X. RETURN OF UNUSED GOODS/SERVICES
1. All Goods/Services are sold on a firm sale basis, i.e. The Company will not take back any Goods/Services not required or sold by the Client, unless otherwise agreed, in which case the following terms apply.
2. Any returns must be authorised in writing by a representative of The Company before any credit will be given.
3. Where The Company agrees to accept the return of Goods/Services that are not damaged the Client will be responsible for the cost of carriage and will ensure that they are carefully packaged to avoid any damage in transit.
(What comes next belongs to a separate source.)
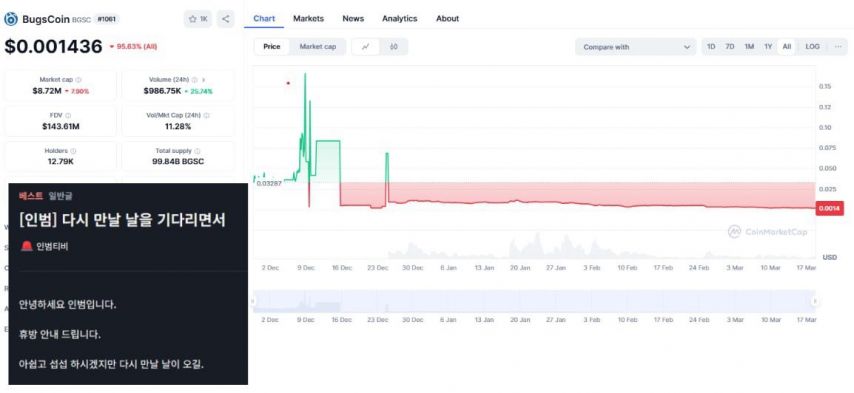Screen dimensions: 854x393
Task: Click the range slider right arrow
Action: coord(815,301)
The Company will not be obliged to accept any Goods/Services that are damaged in any way.
4. Credit of amounts due or paid in will only be given for Goods/Services that are in saleable condition.
XI. LIMITATION OF LIABILITY
1. The Company shall not be liable for any all loss or damage suffered by the Client in excess of the contract price.
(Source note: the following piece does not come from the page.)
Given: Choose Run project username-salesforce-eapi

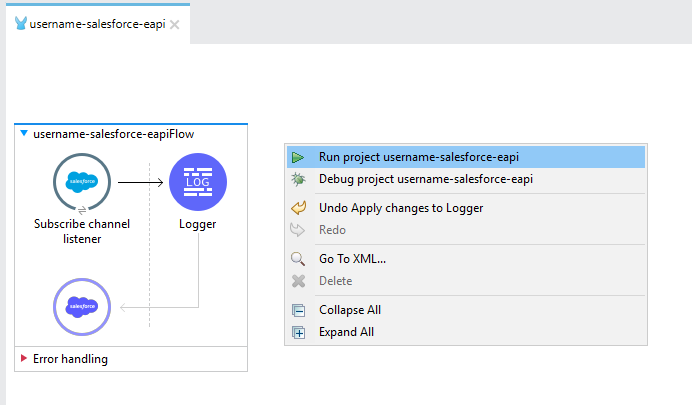Looking at the screenshot, I should point(418,157).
2. Nothing contained in these Terms and Conditions shall be construed so as to limit or exclude the liability of The Company for death or personal injury as a result of The Company's negligence or that of its employees or agents.
XII. INTELLECTUAL PROPERTY RIGHTS
All Intellectual Property Rights produced from or arising as a result of the performance of this Agreement shall, so far as not already vested, become the absolute property of The Company, and the Client shall do all that is reasonably necessary to ensure that such rights vest in The Company by the execution of appropriate instruments or the making of agreements with third parties.
XIII. FORCE MAJEURE
The Company shall not be liable to the Client for any loss, damage, delay or failure suffered by the Client as a direct result of The Company, its’ sub-contractors or suppliers being unable to perform any of its obligations if the delay or failure results from events or circumstances outside its reasonable control, including but not limited to acts of God, strikes, lock outs, accidents, war, fire, flood, power failure, delay in transit, postal delay, breakdown of plant or machinery or shortage or unavailability of raw materials from a natural source of supply, or any other unexpected or exceptional cause or circumstance, and The Company shall be entitled to a reasonable extension of its obligations. If the delay persists for such time as The Company considers unreasonable, it may, without liability on its part, terminate the contract.
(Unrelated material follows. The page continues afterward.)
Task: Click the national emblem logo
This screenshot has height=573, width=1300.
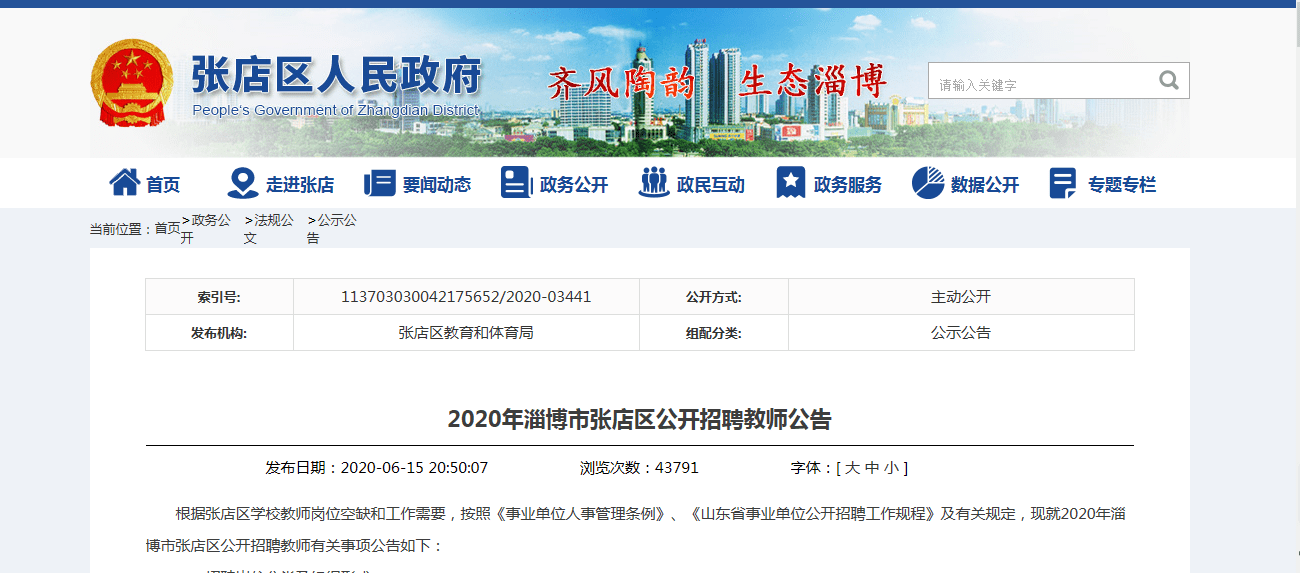Action: (132, 84)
XIV. RELATIONSHIP OF PARTIES
Nothing contained in these Terms and Conditions shall be construed as establishing or implying any partnership or joint venture between the parties and nothing in these Terms and Conditions shall be deemed to construe either of the parties as the agent of the other.
XV. ASSIGNMENT AND SUB-CONTRACTING
1. The contract between the Client and The Company for the sale of Goods/Services shall not be assigned or transferred, nor the performance of any obligation sub-contracted, in either case by the Client, without the prior written consent of The Company.
2. Unless otherwise agreed in writing The Company shall be entitled to sub-contract all or any part of the work.
XVI. WAIVER
The failure by either party to enforce at any time or for any period any one or more of the Terms and Conditions herein shall not be a waiver of them or of the right at any time subsequently to enforce all Terms and Conditions of this Agreement.
XVII. SEVERABILITY
If any term or provision of these Terms and Conditions is held invalid, illegal or unenforceable for any reason by any court of competent jurisdiction such provision shall be severed and the remainder of the provisions hereof shall continue in full force and effect as if these Terms and Conditions had been agreed with the invalid, illegal or unenforceable provision eliminated.
XVIII. GOVERNING LAW AND JURISDICTION
This Agreement shall be governed by and construed in accordance with the laws of England and the parties hereby submit to the exclusive jurisdiction of the English courts.